A new study out of the University of Nevada Las Vegas may give spicy food-lovers pause. Researchers at UNLV reported this week they have found concerning levels of lead in several types of imported hot sauces that were tested.
The study, by Shawn Gerstenberger and Jennifer Berger Ritchie, and published in the Journal of Environmental Science and Health, is the first known investigation into lead levels in hot sauces, according to the university.
The U.S. Food and Drug Administration does not have a safe standard for lead in hot sauce, but it did set one for candy after evidence showed lead was an issue in certain imported products. The agency has set that limit at 0.1 parts per million (ppm).

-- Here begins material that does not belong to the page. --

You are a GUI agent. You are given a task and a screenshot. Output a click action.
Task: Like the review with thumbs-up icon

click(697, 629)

Taking 25 bottles of imported hot sauces from Mexico and South America, the researches tested each for lead concentrations and pH levels; they also tested the packaging for lead, which can leach into food.
About 16 percent of the products tested exceeded the 0.1 ppm standard for unsafe levels of lead in candy. All four products that tested above that limit were imported from Mexico.

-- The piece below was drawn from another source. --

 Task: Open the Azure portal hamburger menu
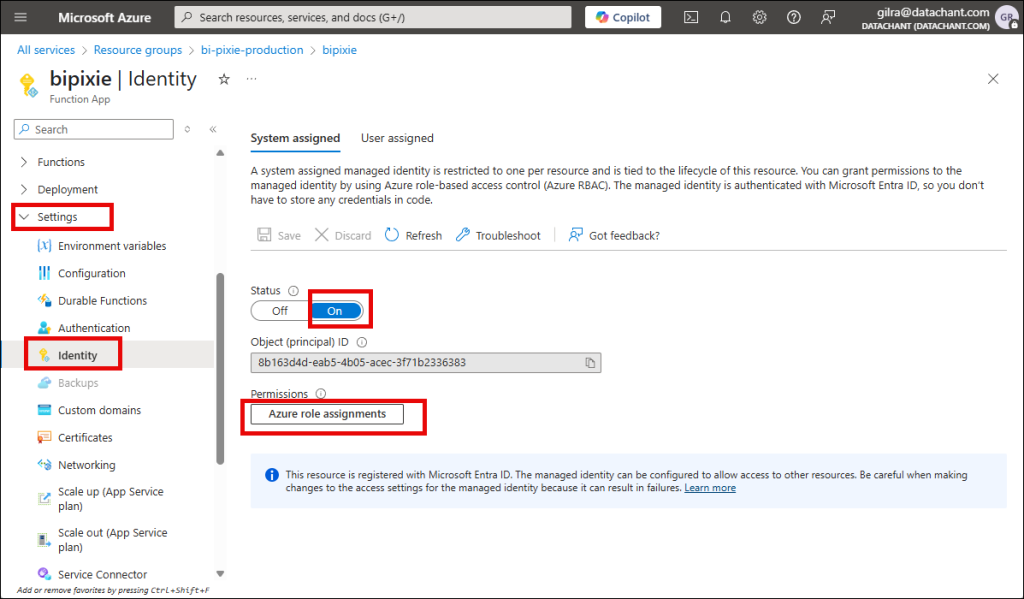tap(21, 17)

“Although hot sauce would not intuitively be counted amongst food products highly consumed by children, the study suggests that ethnic and cultural practices must be considered,” according to a release by UNLV. “If hot sauce is a regular part of a child’s diet, it could contribute to unsafe levels of lead exposure, especially when combined with exposure to lead in the soil, cookware, and candies, or paint manufactured before 1978.”
Gerstenberger, one of the study’s authors, said the results show the need for “more rigorous screening protocols” for hot sauce and other food products imported in Mexico.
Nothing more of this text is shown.